[WHAT IS ASKED]: Format every line of the records below as a Markdown table with the columns "Row" and "Text," numbering the rows and skipping any blank lines. Omit the pictures.

___ GIVEN ENTRIES

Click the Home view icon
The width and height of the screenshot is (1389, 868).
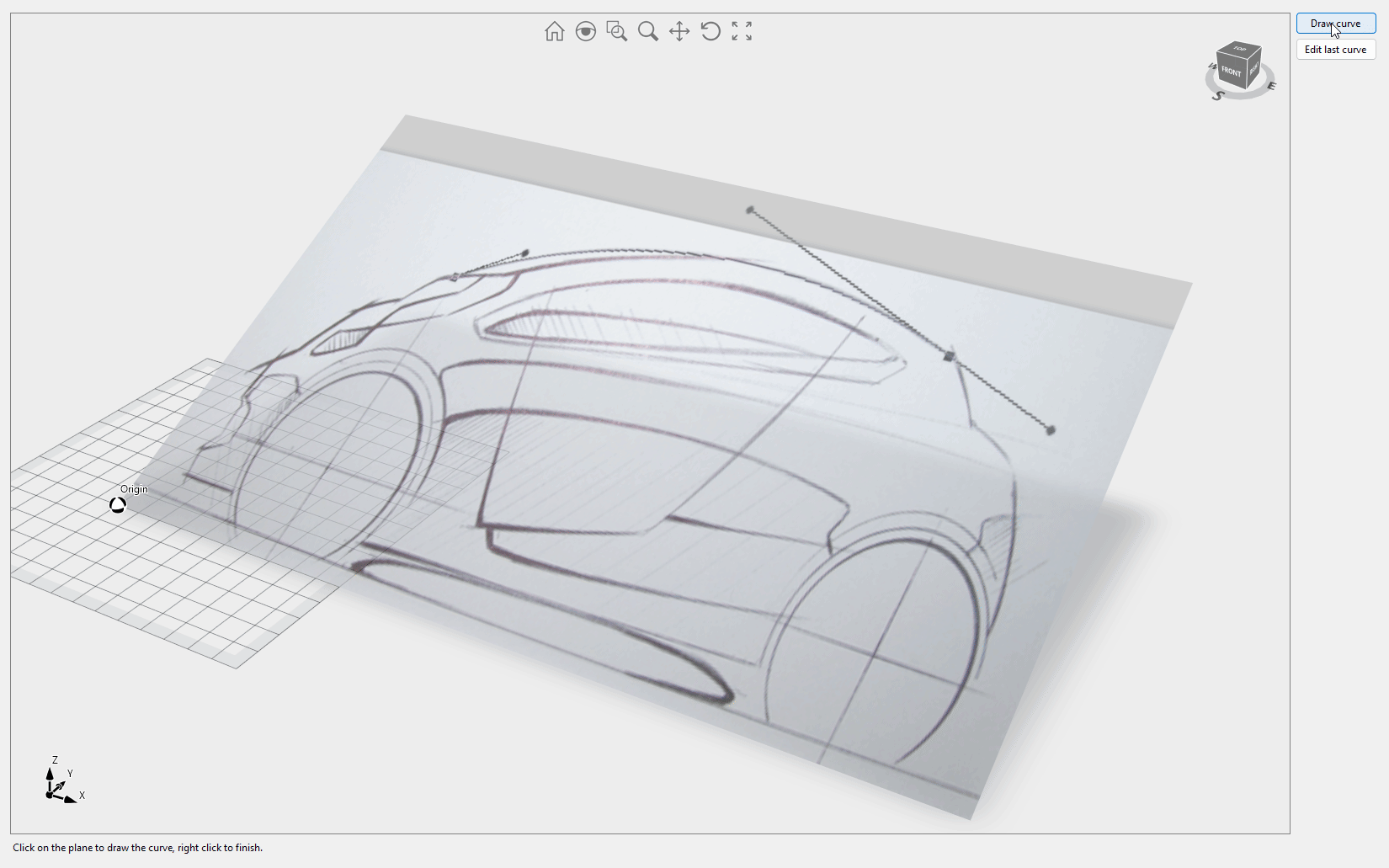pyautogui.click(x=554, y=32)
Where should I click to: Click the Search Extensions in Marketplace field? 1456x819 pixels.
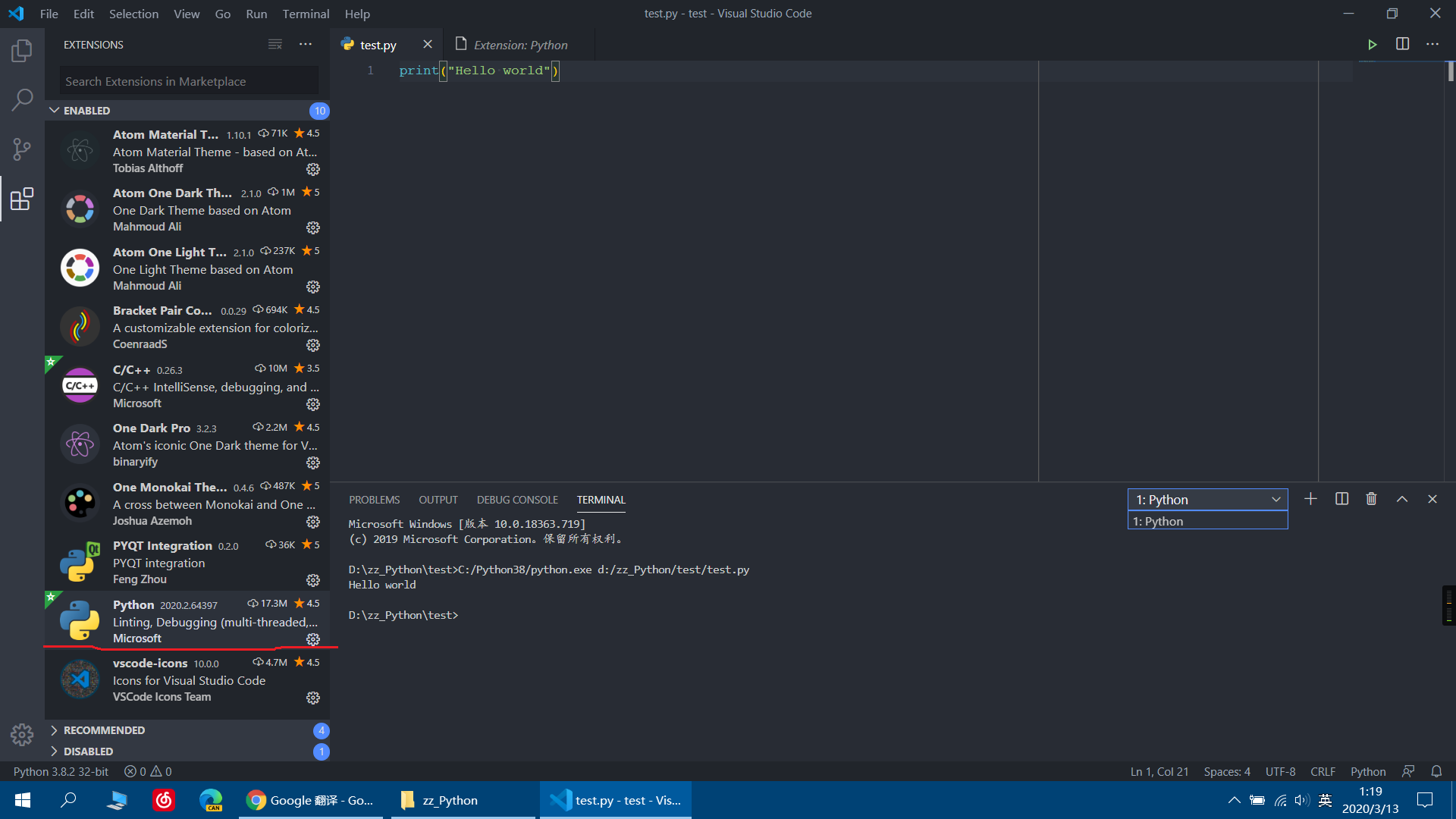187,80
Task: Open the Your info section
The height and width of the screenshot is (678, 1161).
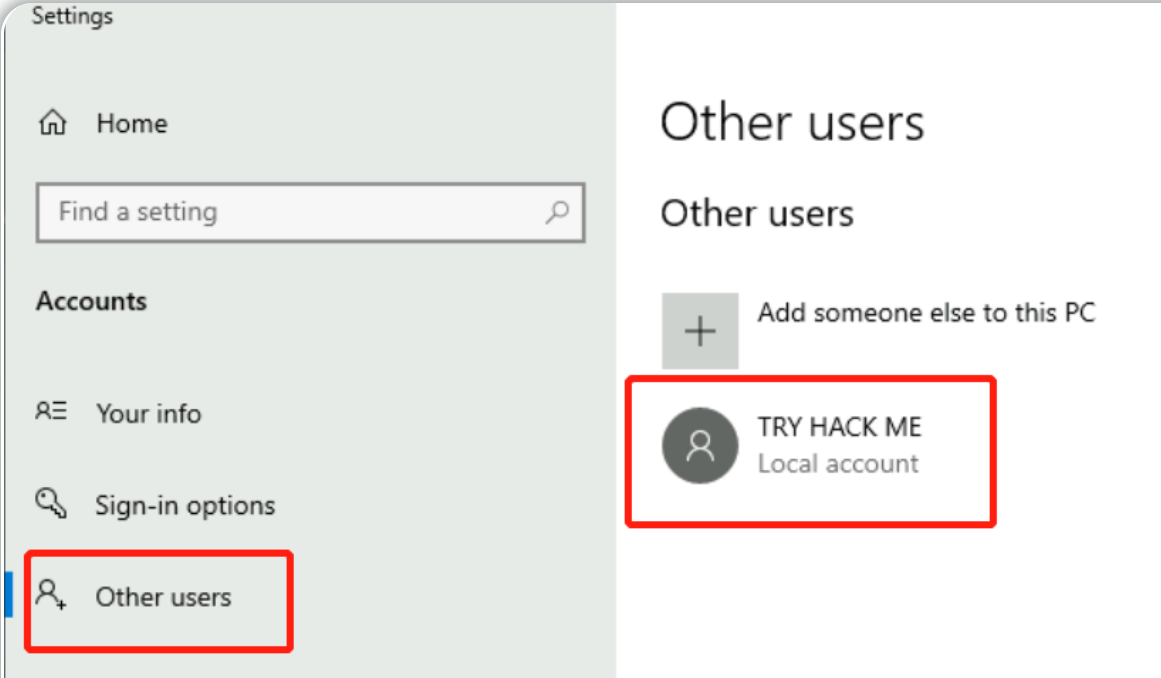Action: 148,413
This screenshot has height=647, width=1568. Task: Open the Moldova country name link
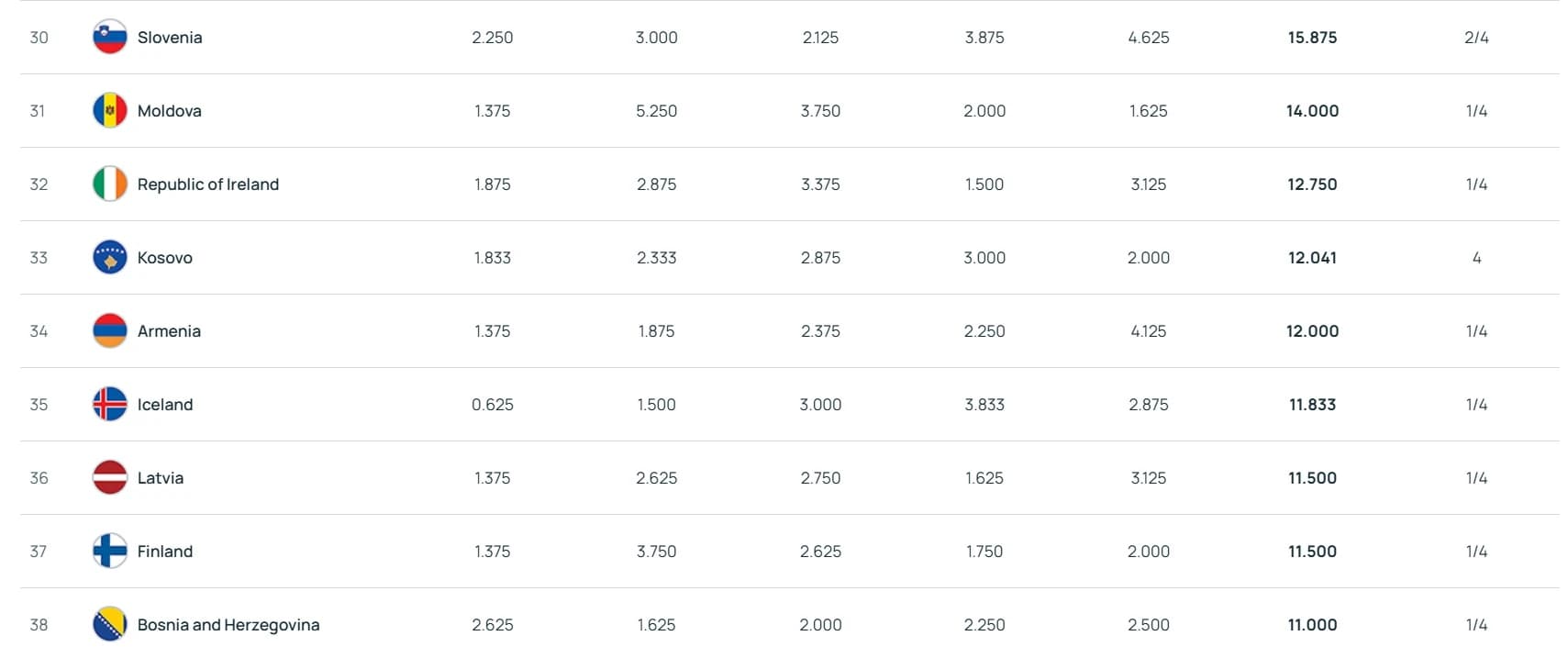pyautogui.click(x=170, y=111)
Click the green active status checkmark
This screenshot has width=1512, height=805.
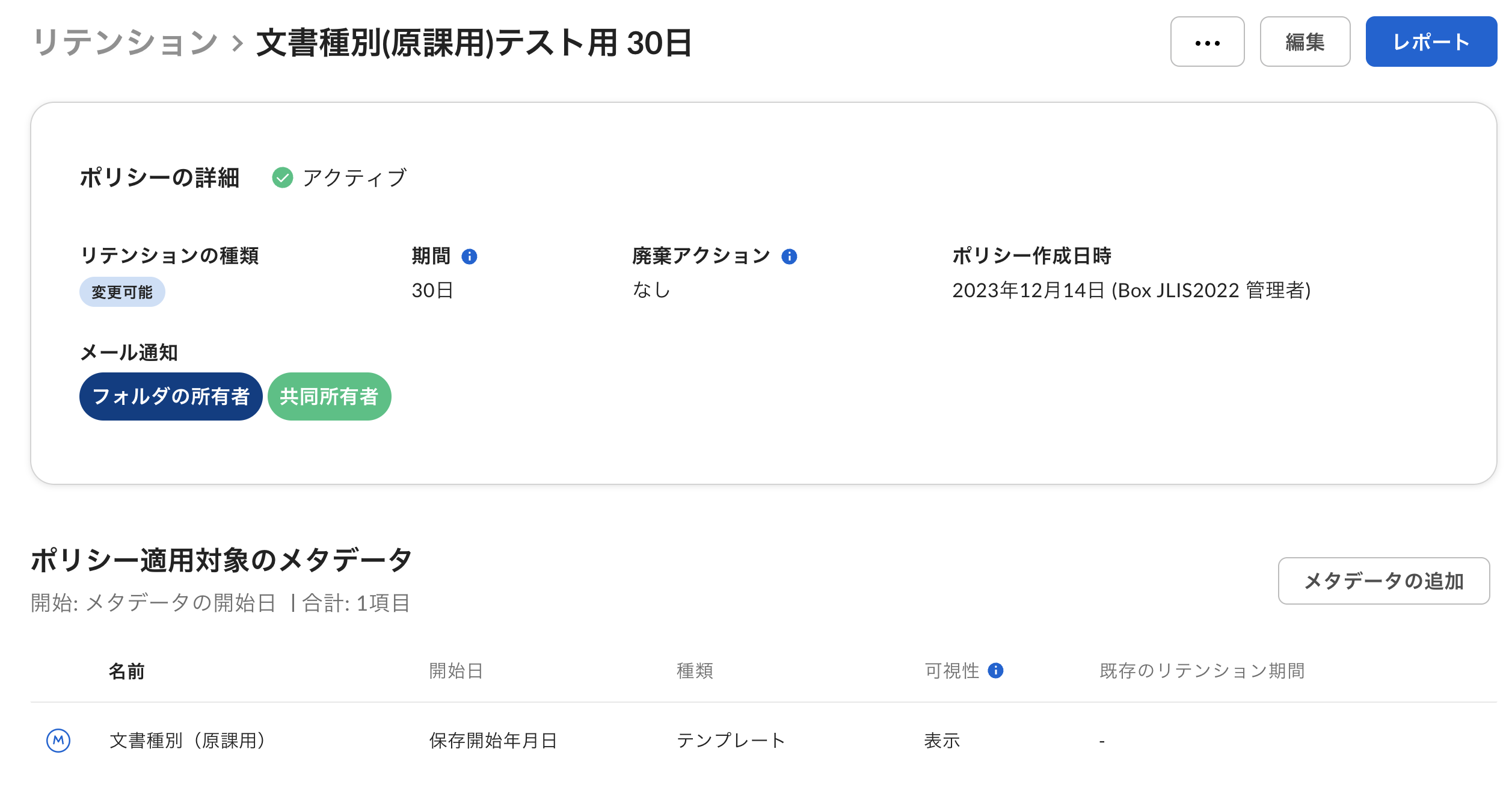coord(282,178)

______

[WRITTEN ANSWER]:
| Row | Text |
|---|---|
| 1 | Click the Home view icon |
| 2 | The width and height of the screenshot is (1389, 868). |
| 3 | pyautogui.click(x=554, y=32) |
| 4 | Where should I click to: Click the Search Extensions in Marketplace field? 1456x819 pixels. |
| 5 | 187,80 |
| 6 | Task: Open the Your info section |
| 7 | The height and width of the screenshot is (678, 1161). |
| 8 | Action: 148,413 |
| 9 | This screenshot has height=647, width=1568. Task: Open the Moldova country name link |
| 10 | pyautogui.click(x=170, y=111) |
| 11 | Click the green active status checkmark |
| 12 | This screenshot has width=1512, height=805. |
| 13 | coord(282,178) |